I understand that to date, no direct link between isotretinoin and some of these side effects has been scientifically proven, certainly not in this country. But anecdotal evidence and existing studies point to a need for critical, scientific examination of what so many people have experienced. I accept, too, that for many people the side effects of isotretinoin may not have an obvious impact, but I am told that they do have an impact, albeit we may not see it immediately.

The drug may have disastrous effects for only a small percentage of patients who take it, yet I am assured that since the last debate on this subject in 2013, which I took part in, 33 more deaths attributed to isotretinoin in the United Kingdom have been reported to the MHRA. In 2005, the American Food and Drug Administration posted an alert that patients taking isotretinoin should be watched closely for serious symptoms, including depression, suicidal tendencies, sadness, short tempers, anger, loss of social interaction, psychosis, loss of motivation and changes in appetite. I do not think I ever want to take this wretched pill.

The percentage of people who develop obvious side effects from taking isotretinoin may be small, but it is clear that there may well be huge danger for some of them. As it is prescribed under circumstances where severe acne has failed to respond to other treatments, I presume that the balance of professional opinion continues to accept that it can have a place on the shelves of dispensing chemists—but I wonder whether it should, given the amount of anecdotal evidence about its harmful side effects.

I gather that the Department of Health has agreed that, when a patient is prescribed isotretinoin, the accompanying patient information leaflet—the so-called PIL—should specifically warn about the possibility of erectile dysfunction and diminished libido. Those additional cautions appeared on the Government’s website in October 2017, yet, as I understand it, at least some PILs handed out by medical practitioners have not yet been updated. I hear that, as of last Friday, the pharmacist at one of my local hospitals apparently remained innocently unaware of those changes, too. Perhaps many other pharmacists and even dermatologists are in the dark about those new warnings.

I checked whether I could get hold of isotretinoin pills with relative ease and without a prescription. Of course, I used the internet. I discovered that British companies such as Lloyds Pharmacy insist on a prescription, but that is not so for companies based overseas. The very first company that appeared on my screen—even before any British ones—was called Online Pharmacy, which is based in the United States. Somewhat ironically given the reason I was looking at the website, its strapline was “Safe and High Quality Medicines”. The Online Pharmacy website informed me that I could purchase 10 isotretinoin pills for £45.07. For a further £18.10, I could get them delivered to my home in a “discreet package” by express mail direct from the United States. Incidentally, Online Pharmacy also promised to include two free Viagra tablets, which is even more darkly ironic considering the problems I am talking about.
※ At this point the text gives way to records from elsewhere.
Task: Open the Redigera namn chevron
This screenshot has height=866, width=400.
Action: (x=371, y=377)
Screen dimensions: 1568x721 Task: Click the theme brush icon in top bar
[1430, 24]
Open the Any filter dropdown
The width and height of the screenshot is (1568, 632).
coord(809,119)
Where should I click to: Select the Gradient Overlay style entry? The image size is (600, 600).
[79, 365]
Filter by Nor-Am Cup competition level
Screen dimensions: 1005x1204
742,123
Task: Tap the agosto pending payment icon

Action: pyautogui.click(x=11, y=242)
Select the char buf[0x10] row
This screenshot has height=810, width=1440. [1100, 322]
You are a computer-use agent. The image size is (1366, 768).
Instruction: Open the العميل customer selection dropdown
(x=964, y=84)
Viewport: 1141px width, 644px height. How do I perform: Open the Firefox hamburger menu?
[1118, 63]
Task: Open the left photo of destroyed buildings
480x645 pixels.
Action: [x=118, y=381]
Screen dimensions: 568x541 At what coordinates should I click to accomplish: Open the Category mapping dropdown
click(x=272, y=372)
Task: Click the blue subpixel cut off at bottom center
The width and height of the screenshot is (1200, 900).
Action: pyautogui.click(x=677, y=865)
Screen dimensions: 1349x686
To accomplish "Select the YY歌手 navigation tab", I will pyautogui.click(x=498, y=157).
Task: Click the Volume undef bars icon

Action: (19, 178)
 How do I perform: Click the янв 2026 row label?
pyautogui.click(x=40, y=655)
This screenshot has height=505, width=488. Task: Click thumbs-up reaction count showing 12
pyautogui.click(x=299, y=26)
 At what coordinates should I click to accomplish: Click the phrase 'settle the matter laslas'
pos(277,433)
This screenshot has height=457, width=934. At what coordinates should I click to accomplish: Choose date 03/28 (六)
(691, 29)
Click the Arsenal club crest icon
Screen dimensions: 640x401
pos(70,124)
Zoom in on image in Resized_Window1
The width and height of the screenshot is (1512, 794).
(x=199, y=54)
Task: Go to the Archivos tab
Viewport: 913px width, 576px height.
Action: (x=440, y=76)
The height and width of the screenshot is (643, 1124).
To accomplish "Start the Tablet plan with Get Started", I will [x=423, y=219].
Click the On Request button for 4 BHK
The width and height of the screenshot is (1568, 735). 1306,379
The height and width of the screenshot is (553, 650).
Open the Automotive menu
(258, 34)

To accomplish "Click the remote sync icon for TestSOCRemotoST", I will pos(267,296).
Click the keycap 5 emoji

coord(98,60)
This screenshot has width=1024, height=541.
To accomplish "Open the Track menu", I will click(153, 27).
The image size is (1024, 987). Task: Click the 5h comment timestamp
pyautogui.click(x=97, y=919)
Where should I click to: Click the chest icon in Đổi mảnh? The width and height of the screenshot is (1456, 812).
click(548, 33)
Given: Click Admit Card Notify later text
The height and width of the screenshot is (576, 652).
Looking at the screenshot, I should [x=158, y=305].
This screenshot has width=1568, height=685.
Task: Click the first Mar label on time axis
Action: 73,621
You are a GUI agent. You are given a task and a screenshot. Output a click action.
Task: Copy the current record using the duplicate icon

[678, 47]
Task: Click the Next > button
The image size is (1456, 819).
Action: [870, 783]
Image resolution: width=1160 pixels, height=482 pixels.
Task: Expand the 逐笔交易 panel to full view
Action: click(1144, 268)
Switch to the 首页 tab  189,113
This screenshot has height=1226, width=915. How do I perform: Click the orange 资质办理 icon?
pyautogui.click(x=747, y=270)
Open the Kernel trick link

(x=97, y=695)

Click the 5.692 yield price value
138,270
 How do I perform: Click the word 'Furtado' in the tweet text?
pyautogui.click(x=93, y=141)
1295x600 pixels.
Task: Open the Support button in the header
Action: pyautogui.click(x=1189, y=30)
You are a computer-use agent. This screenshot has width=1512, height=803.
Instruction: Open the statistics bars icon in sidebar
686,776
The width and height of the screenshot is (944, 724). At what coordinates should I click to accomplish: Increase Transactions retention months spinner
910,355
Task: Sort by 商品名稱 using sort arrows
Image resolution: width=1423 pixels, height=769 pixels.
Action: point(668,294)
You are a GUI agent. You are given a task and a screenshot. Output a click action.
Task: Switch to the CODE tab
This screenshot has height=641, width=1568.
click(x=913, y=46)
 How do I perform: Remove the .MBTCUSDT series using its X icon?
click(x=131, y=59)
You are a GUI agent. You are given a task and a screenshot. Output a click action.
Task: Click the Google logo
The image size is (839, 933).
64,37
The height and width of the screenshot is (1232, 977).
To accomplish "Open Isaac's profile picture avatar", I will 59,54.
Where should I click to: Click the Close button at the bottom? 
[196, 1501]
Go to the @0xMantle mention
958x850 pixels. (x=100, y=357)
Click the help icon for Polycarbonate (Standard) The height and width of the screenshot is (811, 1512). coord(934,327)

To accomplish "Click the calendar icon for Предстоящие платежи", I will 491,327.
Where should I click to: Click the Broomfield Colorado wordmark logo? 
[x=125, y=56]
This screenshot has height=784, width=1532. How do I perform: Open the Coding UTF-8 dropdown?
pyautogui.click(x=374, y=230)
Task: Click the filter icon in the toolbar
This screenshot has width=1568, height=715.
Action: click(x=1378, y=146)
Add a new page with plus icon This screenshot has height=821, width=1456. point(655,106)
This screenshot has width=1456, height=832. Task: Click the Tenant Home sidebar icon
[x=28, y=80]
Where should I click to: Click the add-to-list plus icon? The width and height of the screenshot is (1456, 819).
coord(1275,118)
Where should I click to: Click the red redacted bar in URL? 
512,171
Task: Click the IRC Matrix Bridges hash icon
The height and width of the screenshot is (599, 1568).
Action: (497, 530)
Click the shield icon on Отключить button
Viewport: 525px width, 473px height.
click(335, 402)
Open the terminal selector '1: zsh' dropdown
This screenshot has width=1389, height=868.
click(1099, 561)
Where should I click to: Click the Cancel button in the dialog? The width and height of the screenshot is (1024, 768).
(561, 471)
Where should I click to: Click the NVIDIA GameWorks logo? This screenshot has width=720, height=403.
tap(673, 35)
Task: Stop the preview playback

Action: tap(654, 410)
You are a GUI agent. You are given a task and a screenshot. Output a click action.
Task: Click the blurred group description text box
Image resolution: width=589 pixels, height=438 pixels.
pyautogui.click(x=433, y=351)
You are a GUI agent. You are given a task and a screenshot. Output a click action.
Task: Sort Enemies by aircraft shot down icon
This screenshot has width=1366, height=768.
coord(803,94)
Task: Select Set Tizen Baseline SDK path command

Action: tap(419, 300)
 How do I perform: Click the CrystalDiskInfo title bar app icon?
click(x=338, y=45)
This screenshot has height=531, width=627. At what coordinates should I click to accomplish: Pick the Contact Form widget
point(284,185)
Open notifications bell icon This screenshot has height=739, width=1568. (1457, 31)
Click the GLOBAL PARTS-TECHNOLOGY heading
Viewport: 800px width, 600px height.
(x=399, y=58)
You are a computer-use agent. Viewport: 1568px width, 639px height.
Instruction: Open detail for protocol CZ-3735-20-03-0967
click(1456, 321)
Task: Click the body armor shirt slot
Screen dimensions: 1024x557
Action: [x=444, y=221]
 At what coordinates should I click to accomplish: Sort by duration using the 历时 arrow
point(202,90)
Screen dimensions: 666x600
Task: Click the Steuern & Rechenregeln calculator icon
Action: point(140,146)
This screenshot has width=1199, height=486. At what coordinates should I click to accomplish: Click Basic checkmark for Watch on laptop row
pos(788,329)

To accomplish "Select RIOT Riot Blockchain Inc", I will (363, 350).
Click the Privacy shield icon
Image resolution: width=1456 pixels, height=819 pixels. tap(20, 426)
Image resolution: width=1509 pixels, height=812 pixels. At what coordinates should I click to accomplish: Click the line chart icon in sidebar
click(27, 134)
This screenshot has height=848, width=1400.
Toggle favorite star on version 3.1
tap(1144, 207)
Last weekend, I asked Delphine, our 21-year-old daughter, whether she had ever heard of isotretinoin for solving problems with acne. With her, I called it Roaccutane, which is the name used in the UK. She replied that she had and that some of her friends had used it. Of course, I immediately warned her to tell them about the potential dangers. If a young person suffering badly from acne hears of a “miracle” pill that they can get over the internet, might they not just do so, ignoring or perhaps just in ignorance of the risks? After all, my daughter knew nothing of the associated dangers.

After three debates in Parliament in which Members have expressed concern about this drug’s impact on patients, surely it is time for a well-funded and sizeable Department of Health study into the possible problems of using isotretinoin so that we know the answer. In the meantime, it might not go amiss to ensure that mandatory warnings are given to and by medical practitioners who prescribe isotretinoin.